▶ **Assignment**
What you return should be only the lines in the entries below between the one holding "Collapse the 便携设备 node" and the one holding "the small red", ends included, with every picture left out.

*** Opening of Provided data ***

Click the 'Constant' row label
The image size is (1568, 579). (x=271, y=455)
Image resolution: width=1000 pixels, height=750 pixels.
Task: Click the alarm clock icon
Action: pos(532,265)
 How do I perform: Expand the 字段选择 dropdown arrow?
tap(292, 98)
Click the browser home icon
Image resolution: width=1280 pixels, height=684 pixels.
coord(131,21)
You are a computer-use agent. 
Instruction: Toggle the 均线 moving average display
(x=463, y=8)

*** Close of Provided data ***
*** Opening of Provided data ***

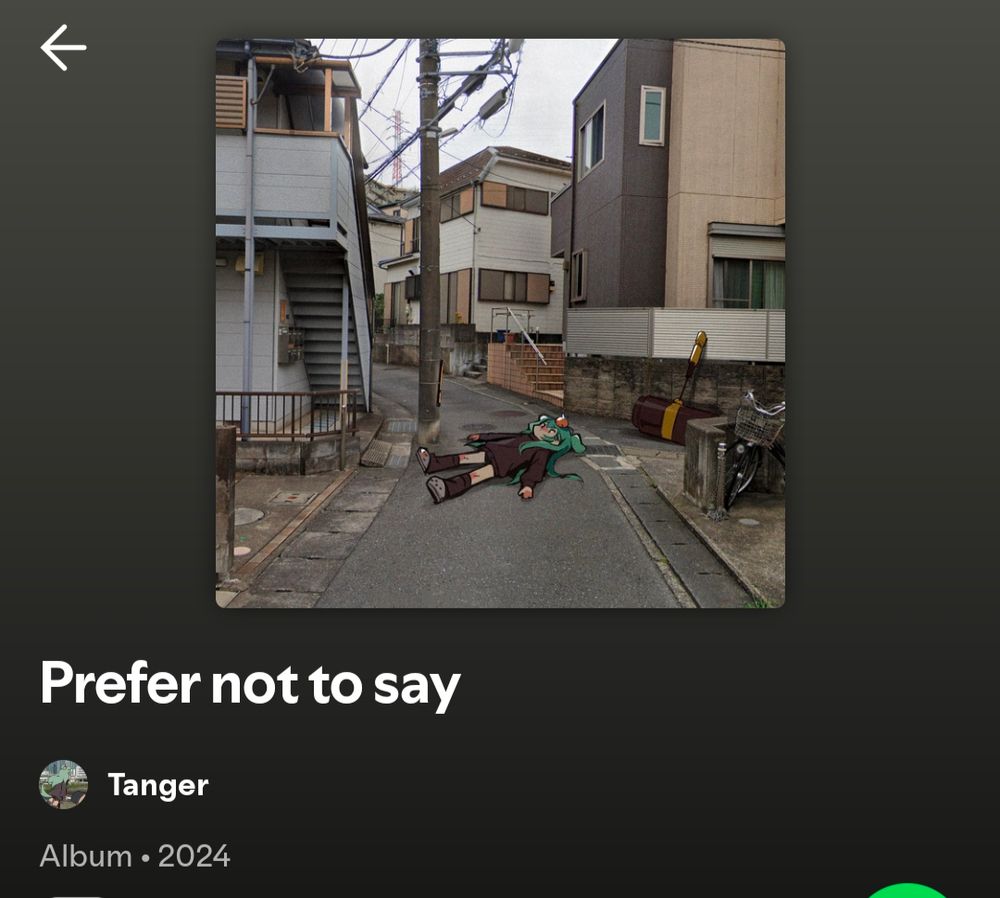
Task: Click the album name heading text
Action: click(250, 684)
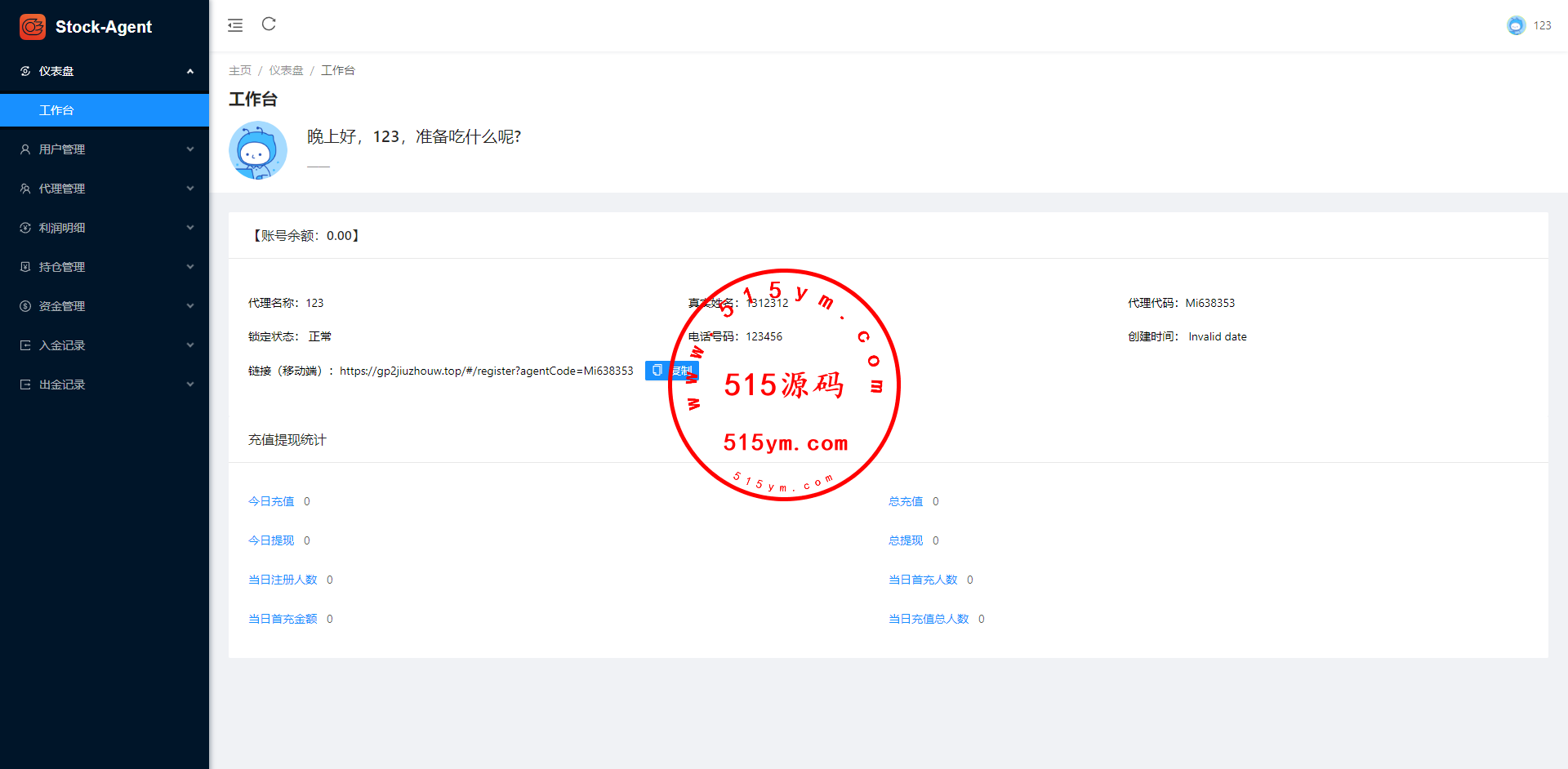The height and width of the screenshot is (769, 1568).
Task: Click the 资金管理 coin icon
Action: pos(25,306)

*** Close of Provided data ***
*** Opening of Provided data ***

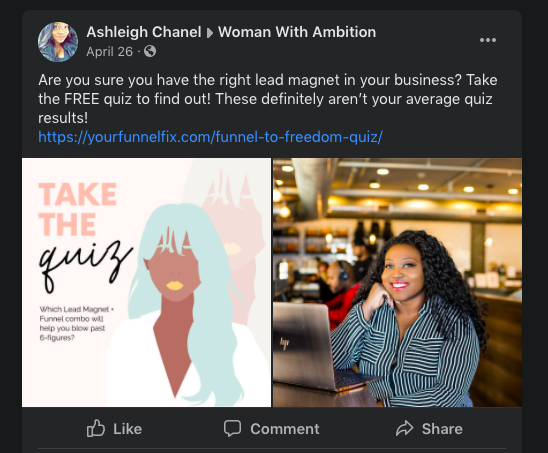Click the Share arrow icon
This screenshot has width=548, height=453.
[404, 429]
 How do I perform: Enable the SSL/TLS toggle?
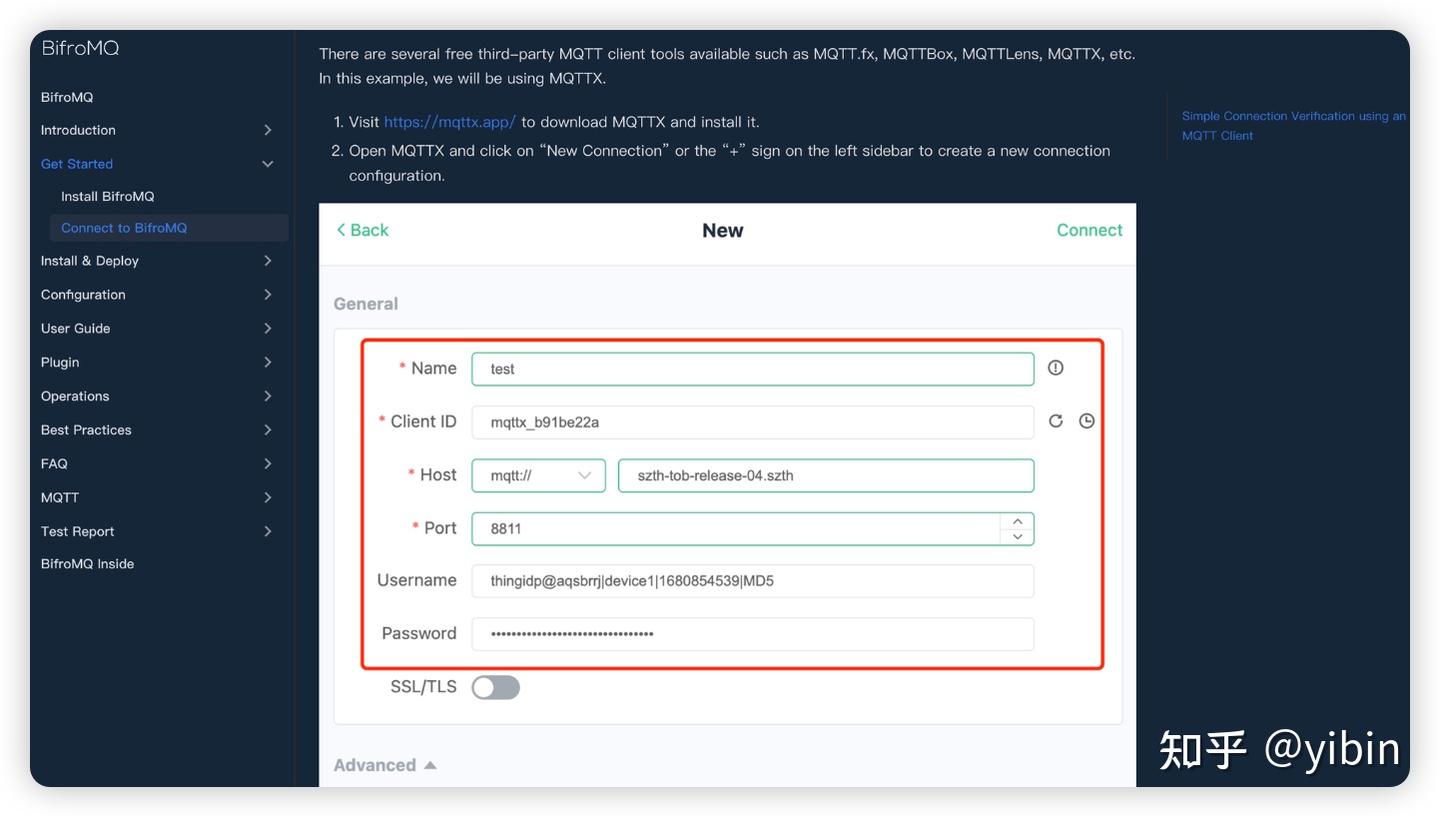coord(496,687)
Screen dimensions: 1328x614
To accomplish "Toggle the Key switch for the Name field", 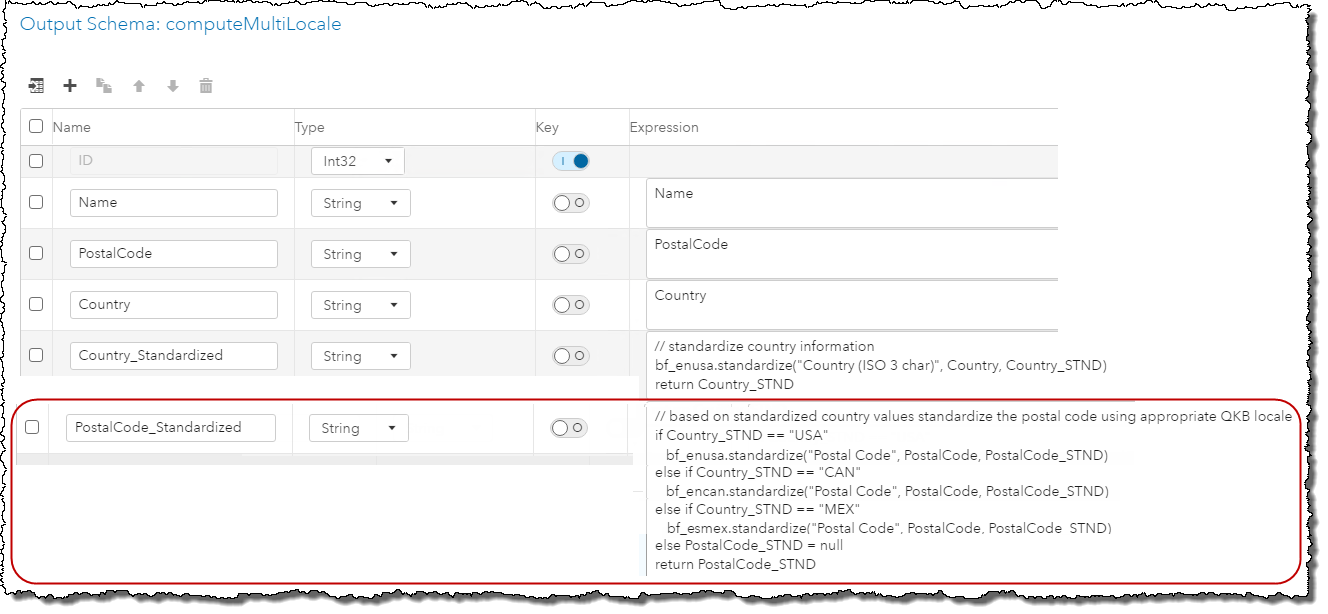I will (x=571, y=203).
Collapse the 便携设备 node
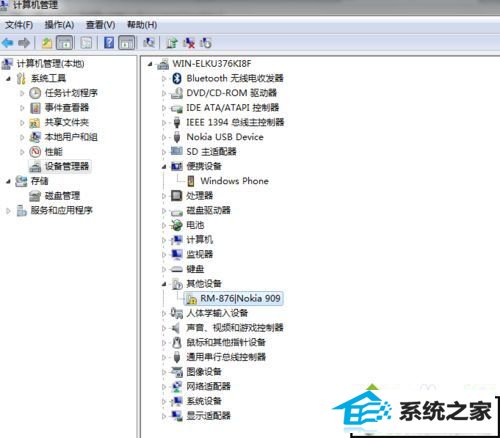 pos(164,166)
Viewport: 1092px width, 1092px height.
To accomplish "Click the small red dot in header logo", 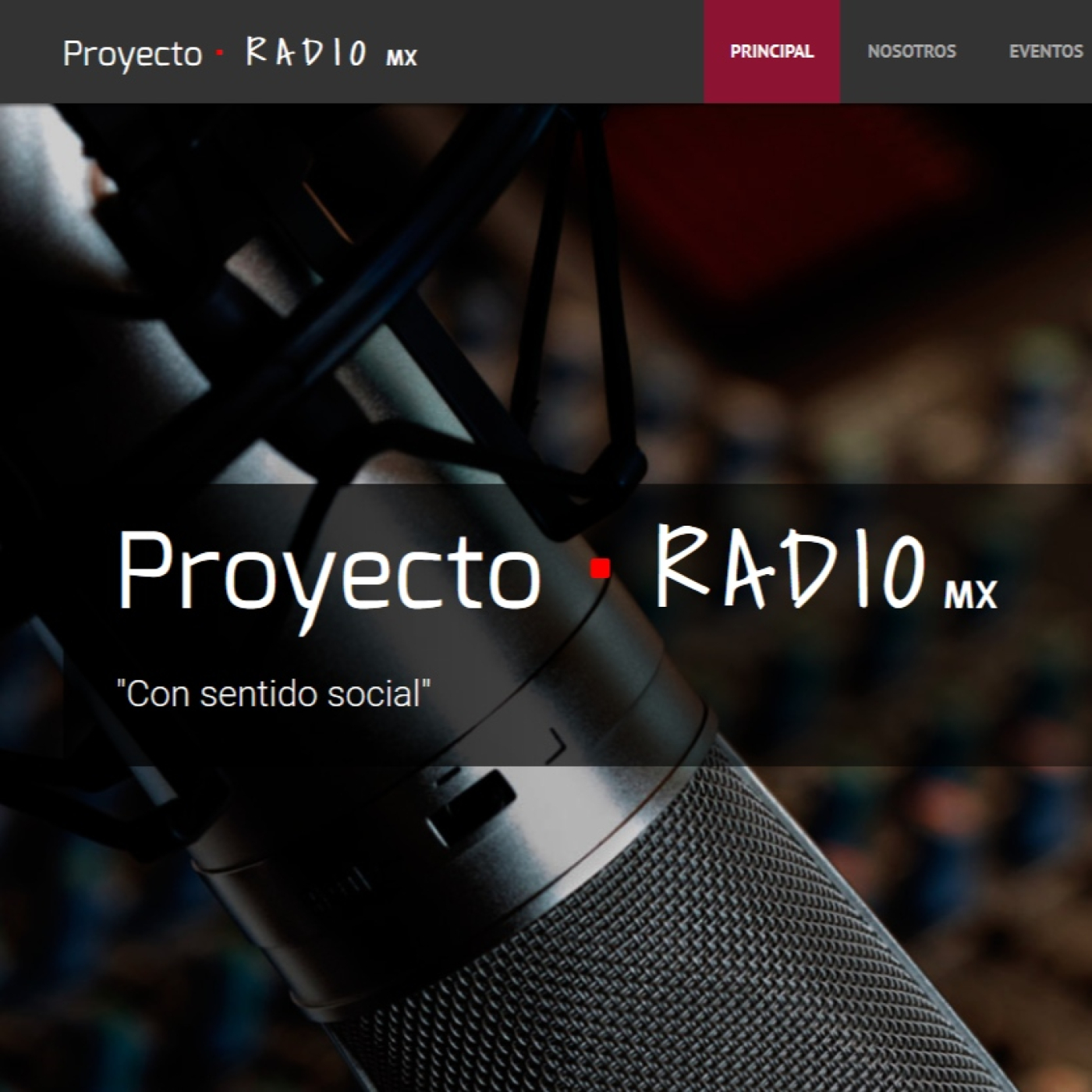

*** Close of Provided data ***

▶ **Your solution**
Collapse the 便携设备 node
 pos(164,166)
Viewport: 1092px width, 1092px height.
To accomplish "Click the small red dot in header logo", 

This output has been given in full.